=== READING TEXT ===
#####

How to Account For Extinguishment of Debt
What is Extinguishment of Debt?
Extinguishment of debt occurs when debt is eliminated from a company’s balance sheet. This can happen for a number for reasons. The most common example of debt extinguishment is when bonds reach their maturity dates and bondholders get paid.
Issuing long-term bonds is an important source of capital for companies. When a bond is issued, the company issuing the bond will pay the bondholders a coupon rate, which is a payment a bondholder can expect while holding the security. At maturity, bondholders are paid the face value of the bond.
Debt extinguishment occurs when the bond issuer recalls the securities before the maturity date, which can happen for a variety of reasons, such as if interest rates change. When a bond issuer extinguishes debt prior to maturity, there will be either a gain or loss.
Gain or Loss on Extinguishment of Debt
When debt is extinguished, the difference between the repurchase price and the amount of debt at the time of extinguishment will determine whether there will be a gain or a loss.
A gain on extinguishment of debt occurs when the repurchase price is lower than the net carrying amount of debt, meaning the bond issuer pays less than what they expect to pay at maturity.
A loss on extinguishment of debt occurs when the repurchase price is higher than the net carrying amount of debt, meaning that the bond issuer will lose money if they don’t wait until maturity.
Formula and Example
Let’s pretend Company ABC issues a bond with an amount of $500,000 at an interest rate of 7% for 10 years. It was issued at a premium of $520,000 and the issuing costs are $10,000.
After 5 years, which is halfway to maturity, Company ABC would like to repurchase the bond for $510,000. What is the gain or loss on extinguishment of debt?
The formula for calculating the gain or loss is:
Gain or Loss on Extinguishment of Debt = Carrying Amount – Repurchase Price
The Net Carrying Amount is calculated by adding the remaining premium and subtracting remaining costs from the face value. The Net Carrying Amount is calculated as follows:
Net Carrying Amount | |
Face Value | $500,000 |
Remaining Premium ($20,000 * 50%) | $10,000 |
Remaining Cost ($10,000 * 50%) | ($5,000) |
Total Net Carrying Amount | $505,000 |
The Repurchase Price is what Company ABC is buying back the bond for, which in this example is $510,000.

#####

=== TO DO ===
Pick up the text on extinguishment of debt after its last sentence and continue it. The lines after this text aren't needed for anything here.

=== SOURCE DATA ===
#####

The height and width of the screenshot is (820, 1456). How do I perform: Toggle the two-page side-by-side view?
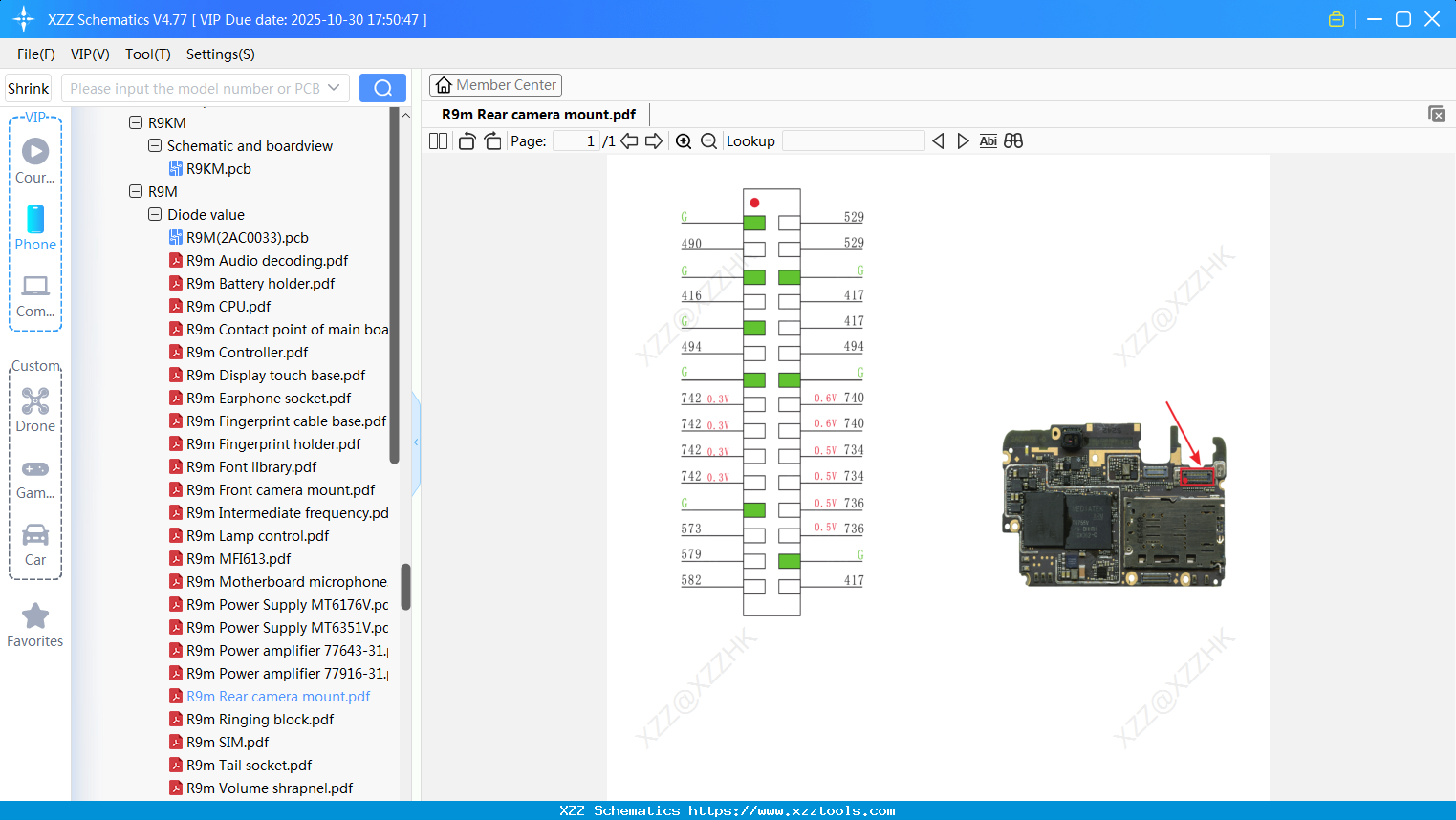438,141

#####

=== ANSWER FOR THE TASK ===
Net Carrying Amount | $505,000 |
Repurchase Price | $510,000 |
Gain or (Loss) on Extinguishment of Debt | ($5,000) |
In this example, Company ABC recorded a loss on extinguishment of debt of $5,000 on its income statement. Since the company is recording a loss, it wasn’t a good decision to extinguish the bond and the company would have been better off waiting to maturity.
How to Account For Debt Extinguishment
To account for debt extinguishment, there will be a debit to bonds payable, debit to premiums payable, debit to loss on extinguishment of debt, credit to cost of bond issuance, and credit to cash. The journal entries for the above example would be as follows:
Account | Debit | Credit |
Bonds Payable | $500,000 | |
Premiums Payable | $10,000 | |
Loss on Extinguishment of Debt | $5,000 | |
Cost of Bond Issuance | $5,000 | |
Cash | $510,000 |
Debt Extinguishment Related to Paycheck Protection Program (PPP)
Another example of debt being eliminated from a company’s balance sheet is debt forgiveness. A recent example of this was PPP loan forgiveness.
Due to the impacts of the coronavirus pandemic, businesses received PPP loans from the government to keep employees on payroll with the expectation that the loans would be fully forgiven. When the PPP loans were forgiven, they were removed from liabilities and a corresponding gain from extinguishment of debt was recorded.